++++ PROVIDED PASSAGE
Hope said he spoke to about a dozen fellow season-ticket holders also unaware their seat costs had increased.
The major changes by the Mariners involve turning eight Safeco Field seating areas into four new ones called Main Level, Terrace Club Level, View Level and Bleachers — with varying prices for sections and seat rows within those areas.
As a result, just about every section of the ballpark and season-ticket plan — full-season, half-season, weekend, business and 16-game packages — had some cost increase, though a small number remain nearly unchanged and some second-deck Club Level seats down the right- and left-field lines will actually decline up to 3 percent.
Still, the majority of the seats are rising in cost.
“Nobody in any business likes to increase prices,” Mariners senior vice-president (communications) Randy Adamack said. “But we’re trying to be as affordable to the fans and run the ballclub and be able to keep up as a company.”
Adamack said the team has had two across-the-board ticket hikes the past 11 seasons and none since 2008. The team’s studies show its lower-level seats are among the top third of baseball for affordability, he added, while season-ticket holders saved between 27 percent and 44 percent off the cost of single-game tickets in 2012.
The team has yet to set prices for single-game tickets in 2013.
No intent to mislead
The Mariners recently sent out a mass email renewal letter to all of their season-ticket holders — the first time they’ve done it that way — and included protected links to information about individual accounts. But the linked information is mainly invoices for 2013, a seating and price map and payment deadlines, with no comparative information about 2012 prices or explanations of the changes.
++++++++
++++ INFORMATION SHOWN
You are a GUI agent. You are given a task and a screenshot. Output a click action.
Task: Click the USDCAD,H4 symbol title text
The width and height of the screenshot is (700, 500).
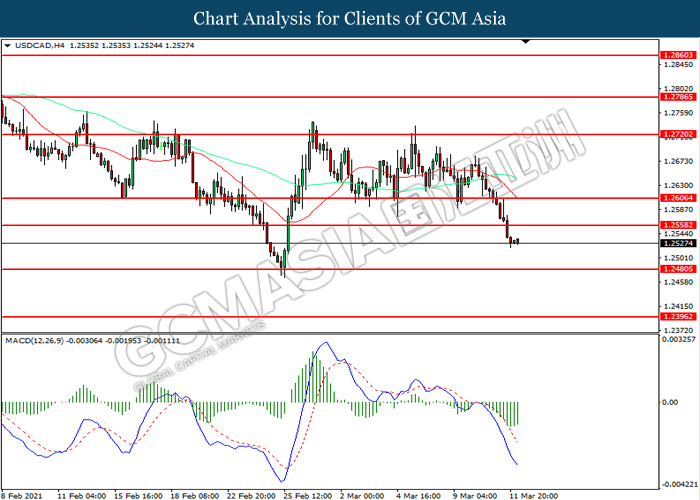point(40,46)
++++++++
THINGS TO DO:
**A)** Answer these questions from the Mariners ticket article above, one answer per line:
(i) How many across-the-board ticket hikes has the team had over the past 11 seasons?
(ii) By up to what percentage will some second-deck Club Level seats decline?
(iii) In what form did the Mariners send the renewal letter to their season-ticket holders?
**B)** Name every season-ticket plan listed in the Mariners ticket article.

ANSWERS TO THE PROBLEMS:
**A)**
(i) Two.
(ii) Up to 3 percent.
(iii) A mass email.

**B)** Full-season, half-season, weekend, business and 16-game packages.